À chaque projet de migration, vous repartez avec des documents directement exploitables par vos équipes :

  1. Le tableau de mapping URL complet, avec statut HTTP avant/après pour chaque page
  2. Le fichier de redirections prêt à déployer (.htaccess, Nginx ou middleware)
  3. Le rapport de recette technique (canonicals, hreflang, robots.txt, sitemap, schema.org)
  4. Le dashboard de monitoring post-migration (Search Console et Analytics) consultable en temps réel

Une migration bien menée ne fait pas gagner du trafic en soi : elle évite d'en perdre. Le gain vient ensuite, quand on en profite pour corriger les blocages techniques et sémantiques de l'ancien site, dans le cadre d'une refonte SEO plus large. L'objectif premier de la migration reste la conservation de l'acquis : sortir de l'opération avec le même trafic, puis bâtir dessus.

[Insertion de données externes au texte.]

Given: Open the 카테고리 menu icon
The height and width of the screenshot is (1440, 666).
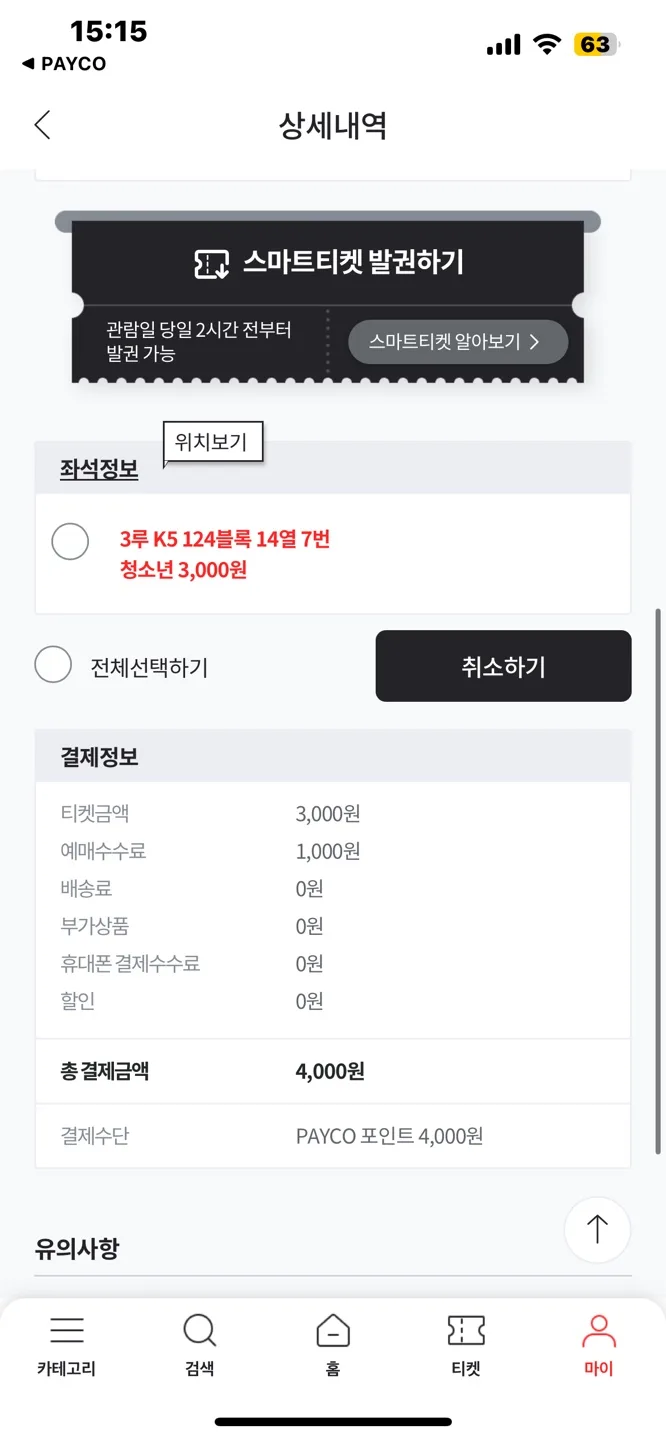Looking at the screenshot, I should pos(67,1329).
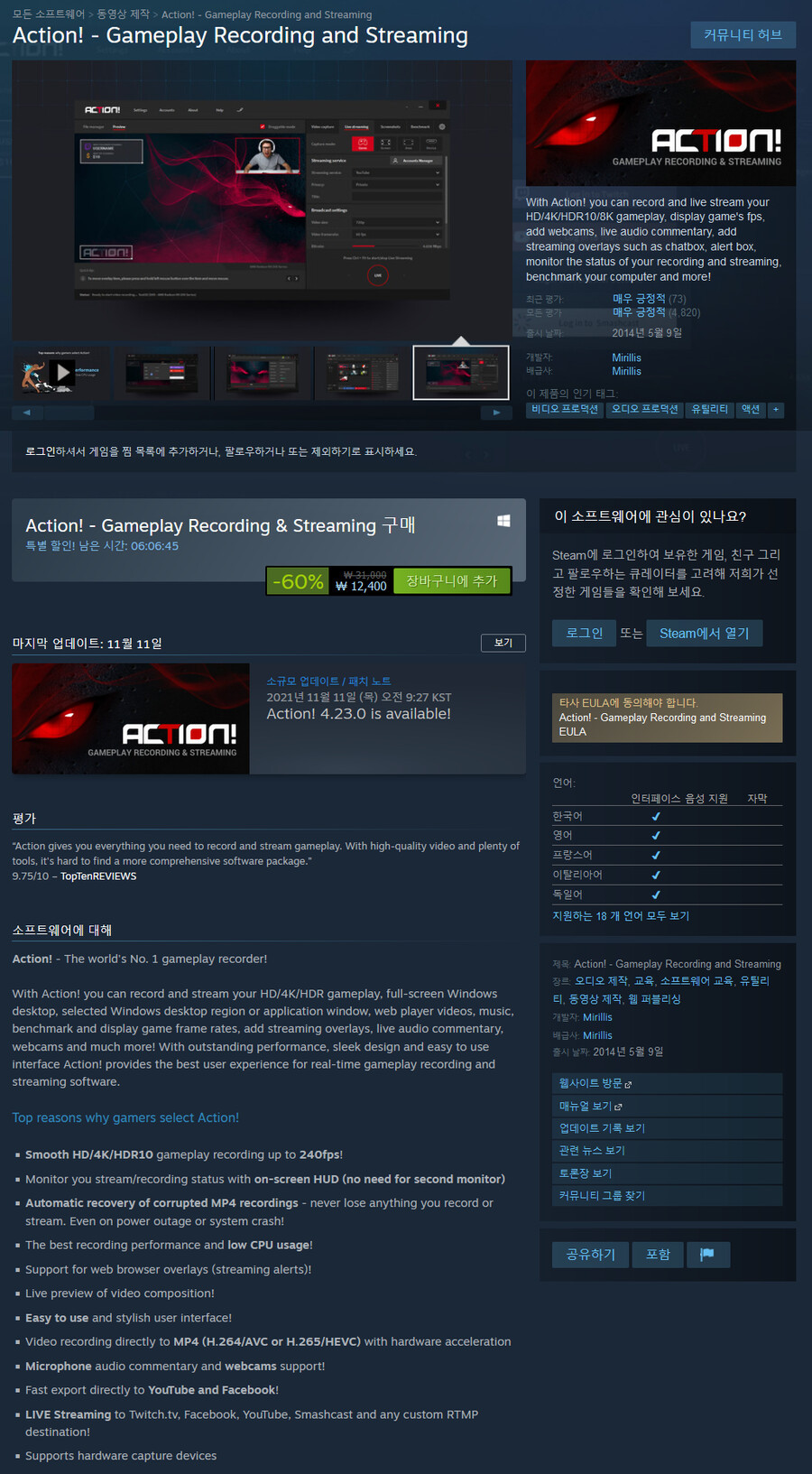Click the Windows platform icon in purchase box

pyautogui.click(x=503, y=521)
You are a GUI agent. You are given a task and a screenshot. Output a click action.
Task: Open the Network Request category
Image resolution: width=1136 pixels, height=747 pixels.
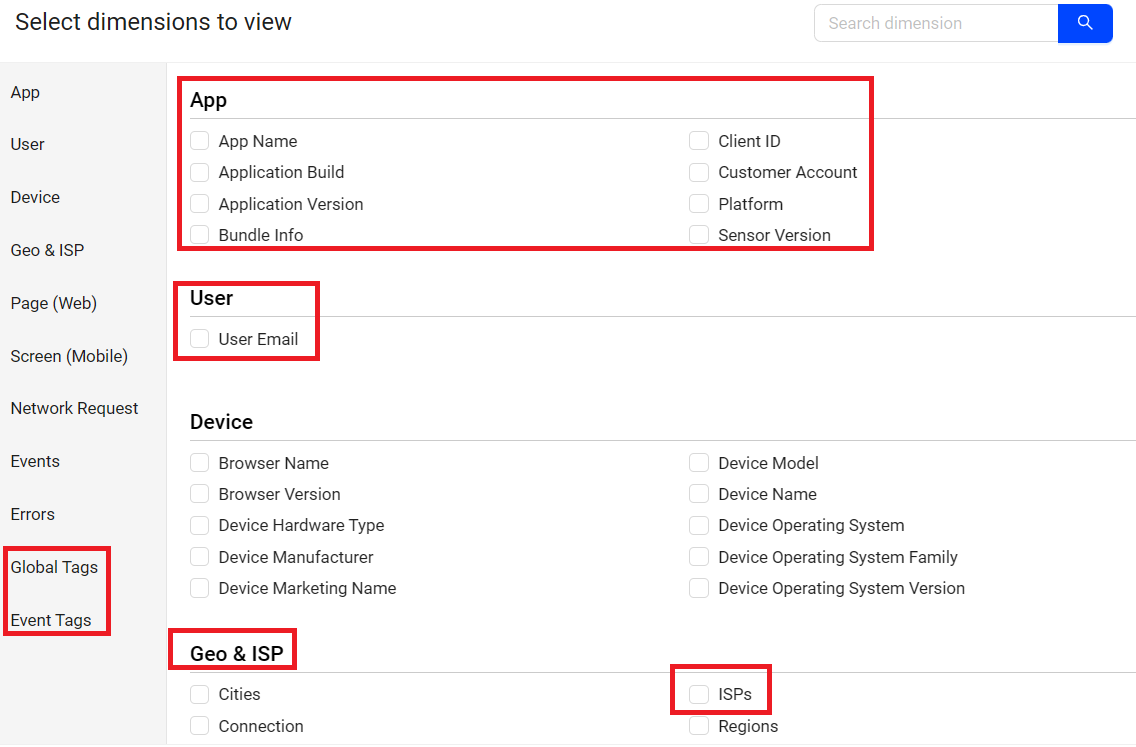pyautogui.click(x=74, y=408)
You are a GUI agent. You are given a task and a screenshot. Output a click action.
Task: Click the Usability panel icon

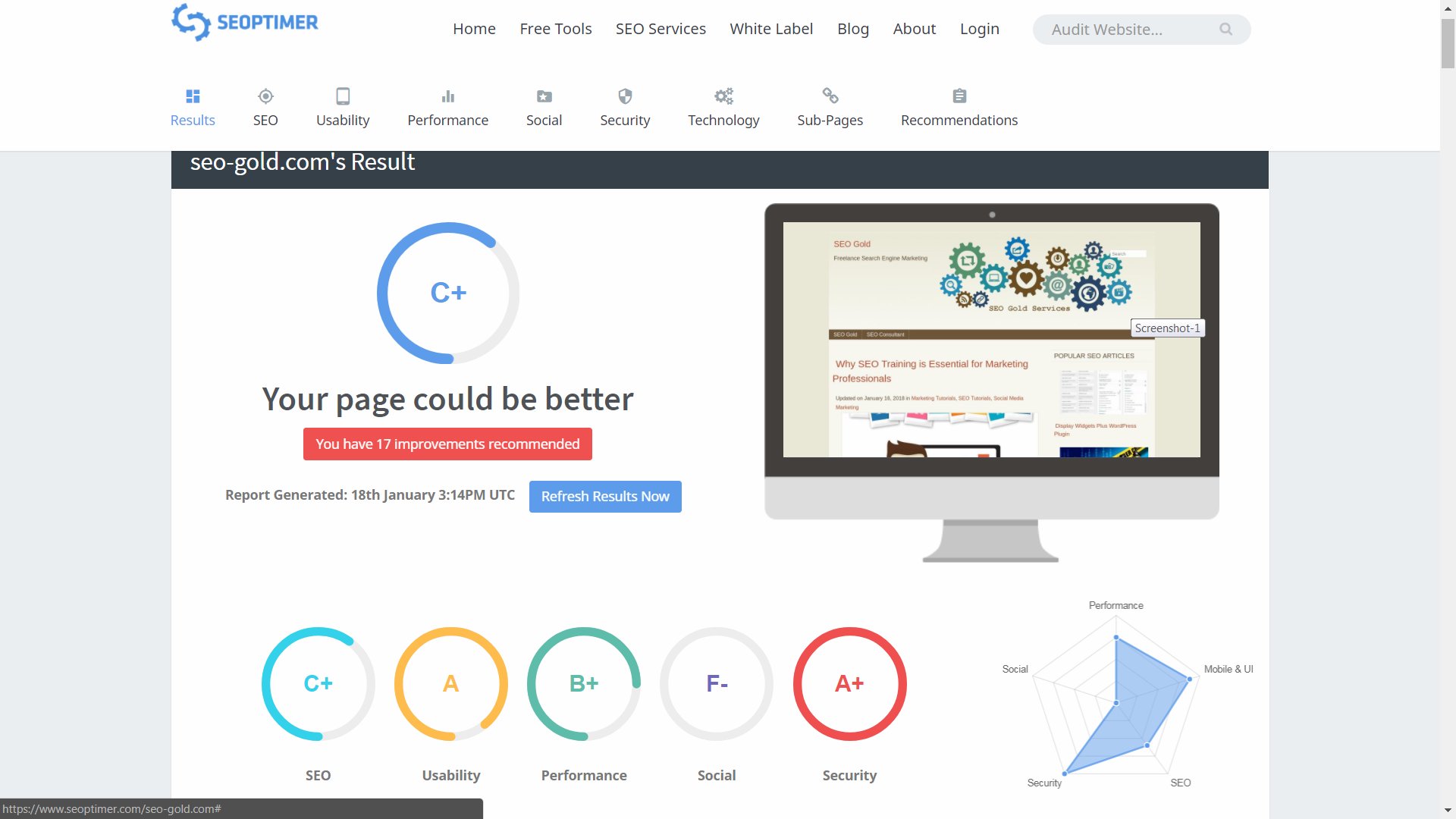pos(342,96)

« Une redirection 301 transmet la quasi-totalité de l'autorité de l'ancienne URL vers la nouvelle. C'est la méthode recommandée pour déplacer une page de façon permanente. » Moz, Redirection : guide complet
Questions fréquentes

Questions fréquentes sur la migration SEO

Les sujets qui reviennent le plus avant un changement de domaine ou de CMS.

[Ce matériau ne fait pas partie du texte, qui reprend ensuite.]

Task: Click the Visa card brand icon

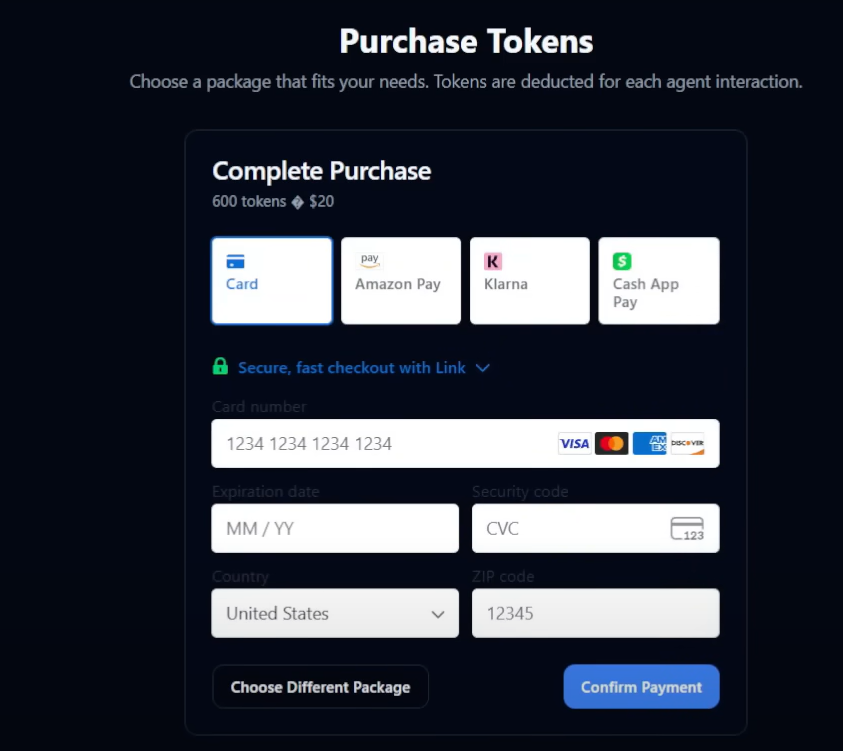Action: point(574,443)
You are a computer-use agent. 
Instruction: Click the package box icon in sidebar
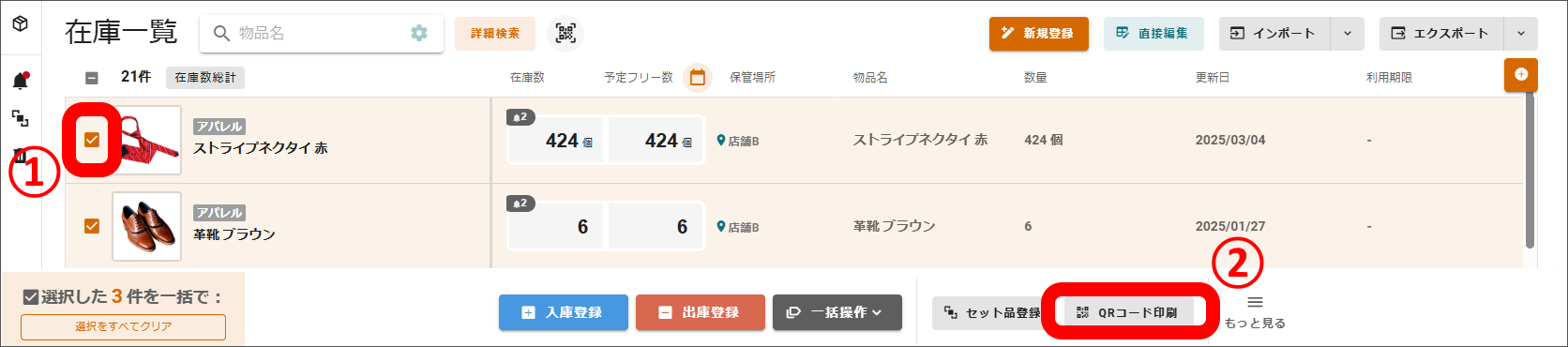click(x=20, y=23)
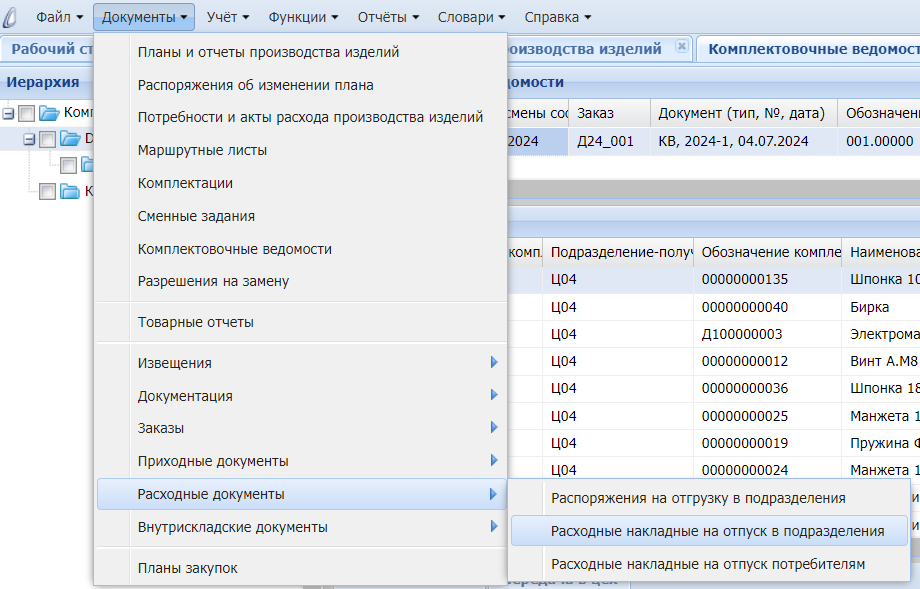This screenshot has height=589, width=920.
Task: Choose Расходные накладные на отпуск потребителям
Action: click(707, 564)
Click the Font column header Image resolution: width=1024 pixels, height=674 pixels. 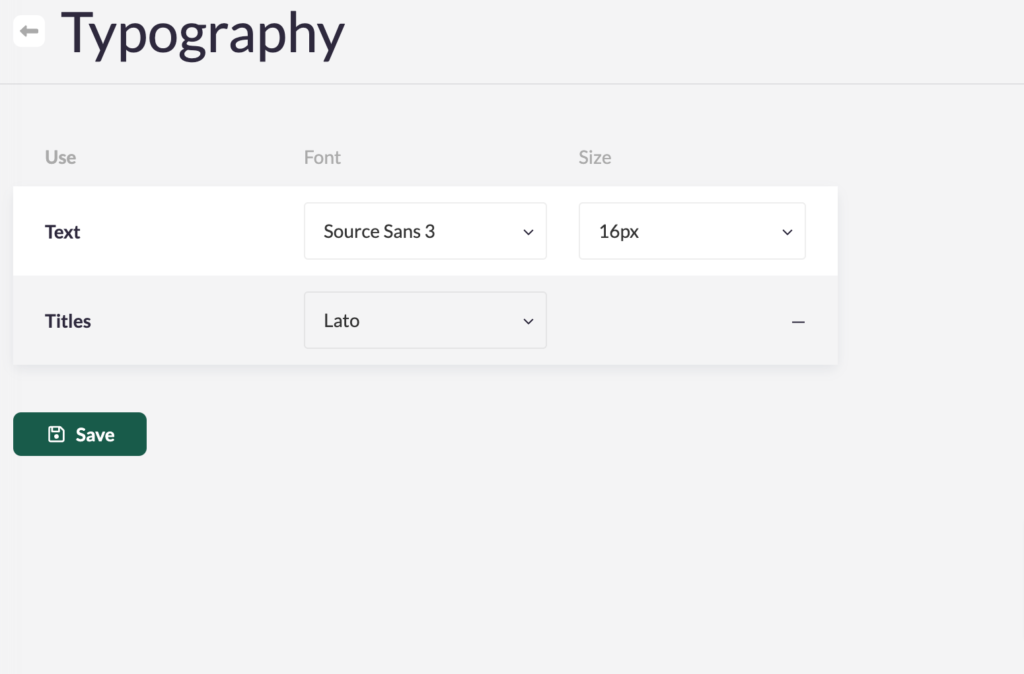point(322,157)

Une refonte touche au design, à l'architecture et souvent au contenu d'un site : on repense l'expérience et la structure. Une migration concerne le transfert d'un site d'un état A vers un état B (nouveau domaine, nouvelle structure d'URL, nouveau CMS, passage HTTPS), avec pour priorité de conserver l'autorité acquise. Les deux vont souvent ensemble, car une refonte implique généralement une migration des URLs. Mais une migration peut intervenir seule, sans rien changer au contenu : c'est le cas d'un simple changement de nom de domaine. Dans tous les cas, c'est la partie migration qui porte le risque SEO, d'où l'importance d'un protocole dédié.
Le changement de domaine est l'une des migrations les plus sensibles, mais aussi l'une des mieux balisées par Google. La méthode repose sur des redirections 301 page par page de l'ancien domaine vers le nouveau, l'utilisation de l'outil de changement d'adresse dans la Search Console, le maintien de l'accès aux deux propriétés pendant la transition, et la mise à jour des liens internes et du sitemap. Tant que chaque ancienne URL pointe vers son équivalent exact sur le nouveau domaine, l'autorité se transfère et la perte de trafic reste minime et temporaire. Le piège classique est de tout rediriger vers la page d'accueil : à éviter absolument.
Le passage de HTTP à HTTPS est techniquement une migration, car chaque URL change de protocole. C'est aussi un facteur de classement léger et un standard attendu par les navigateurs et les utilisateurs. Bien réalisé, il est neutre voire bénéfique pour le SEO. Les points de vigilance sont les redirections 301 de chaque URL HTTP vers sa version HTTPS, la mise à jour des liens internes et des ressources (images, scripts) pour éviter le contenu mixte, la déclaration de la version HTTPS dans la Search Console, et l'actualisation du sitemap. Une bascule HTTPS mal redirigée peut en revanche dupliquer le site et diluer les positions, d'où l'intérêt d'un protocole rigoureux.
La préparation d'une migration (inventaire, mapping, recette) prend généralement de 2 à 4 semaines selon la taille du site. La bascule technique elle-même se fait en quelques heures. Côté Google, le réapprentissage du nouveau site s'étale sur 3 à 6 semaines pour le crawl et la réindexation complète. Une légère fluctuation de trafic pendant cette fenêtre est normale et attendue. Si la migration est bien exécutée, les courbes reviennent à leur niveau d'avant en quelques semaines. C'est précisément pour couvrir cette période sensible que nous maintenons un monitoring intensif pendant 8 semaines après la mise en ligne.